SEC Charges New Jersey-Based ETF Manager for Fraudulent Conduct and Bars Founder

For Immediate Release


Washington D.C., Aug. 1, 2023 —

The Securities and Exchange Commission today charged Samuel Masucci and entities he founded and controls with disadvantaging an exchange traded fund (ETF) they managed and misleading the ETF’s trustees to obtain $20 million in rescue financing to avoid a possible bankruptcy. Masucci and the entities agreed to pay a combined $4.4 million to settle the charges.

The SEC’s order finds that, in 2019, in exchange for $20 million in financing and other services, Masucci agreed to keep the ETF’s lucrative securities-lending business at the broker-dealer that provided the massive influx of financing despite offers with better terms from other securities lenders that could have benefited investors. Masucci then knowingly failed to disclose this joint arrangement between him and his firm, the fund, and the broker-dealer to the fund’s Independent Trustees, instead telling them that the fund had no other viable options.

“Investment advisers cannot mislead clients or leverage client assets for their own benefit,” said Corey Schuster, Co-Chief of the SEC Enforcement Division’s Asset Management Unit. “Our action today demonstrates the SEC’s continued commitment to holding firms and individuals accountable.”
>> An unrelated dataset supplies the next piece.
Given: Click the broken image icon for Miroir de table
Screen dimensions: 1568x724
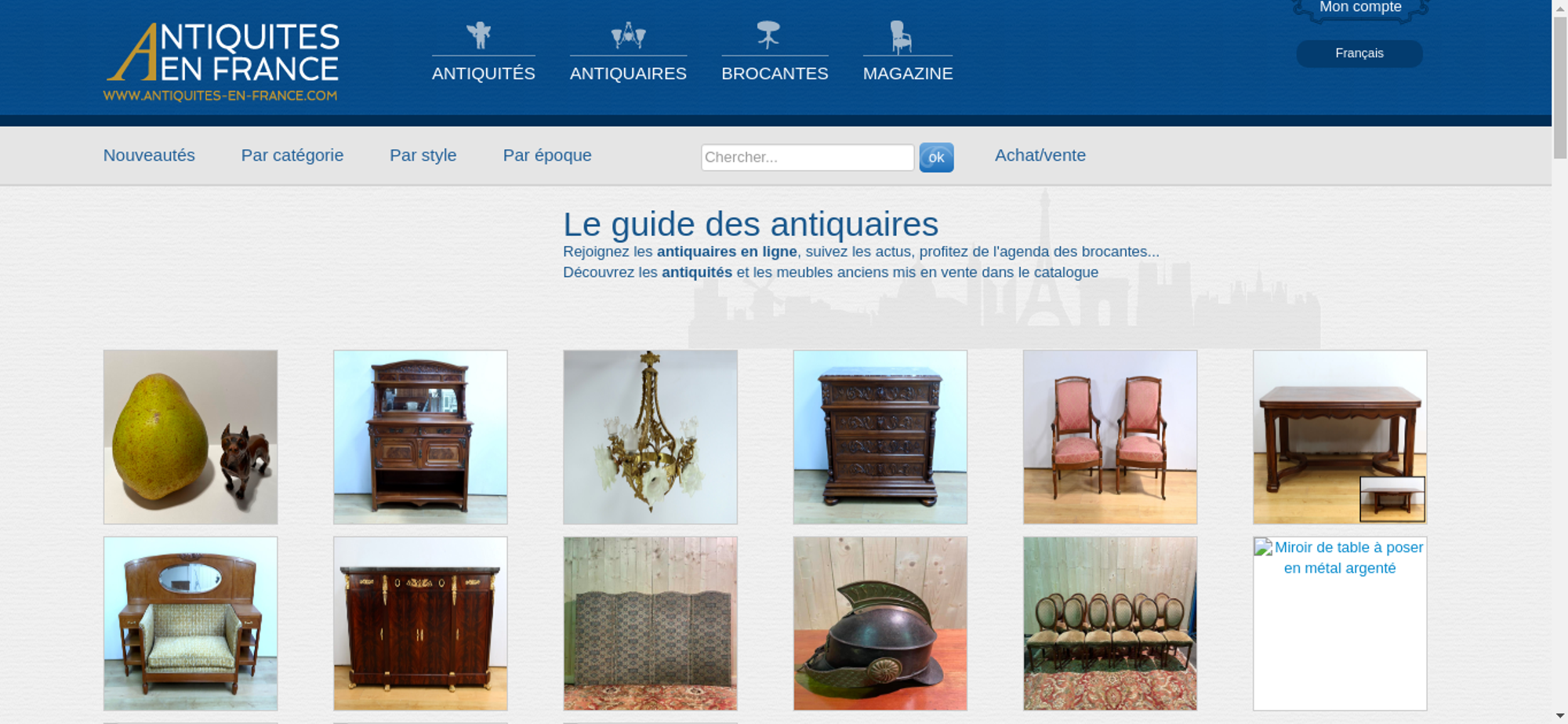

The SEC’s order finds that Masucci and ETF Managers Group LLC (ETFMG), an SEC-registered investment adviser based in Summit, New Jersey, violated Sections 206(1) and 206(2) of the Investment Advisers Act of 1940 and that Masucci, ETFMG, and its parent company, Exchange Traded Managers Group LLC, violated Section 17(d) of the Investment Company Act of 1940 and Rule 17d-1 thereunder. Without admitting or denying the SEC’s findings, Masucci agreed to a cease-and-desist order, to pay a $400,000 penalty, and to an associational bar under the Advisers Act and a prohibition under the Investment Company Act with a right to reapply after three years. ETFMG and the parent company agreed to censures, to a cease-and-desist order, and to pay, jointly and severally, a civil penalty of $4 million.

The SEC's investigation was conducted by David Neuman of the Asset Management Unit with assistance from Fernando Campoamor, John Farinacci, Matthew Koop, and Patrick McCluskey, and supervised by David Becker, Melissa Armstrong, Mr. Schuster, and Andrew Dean.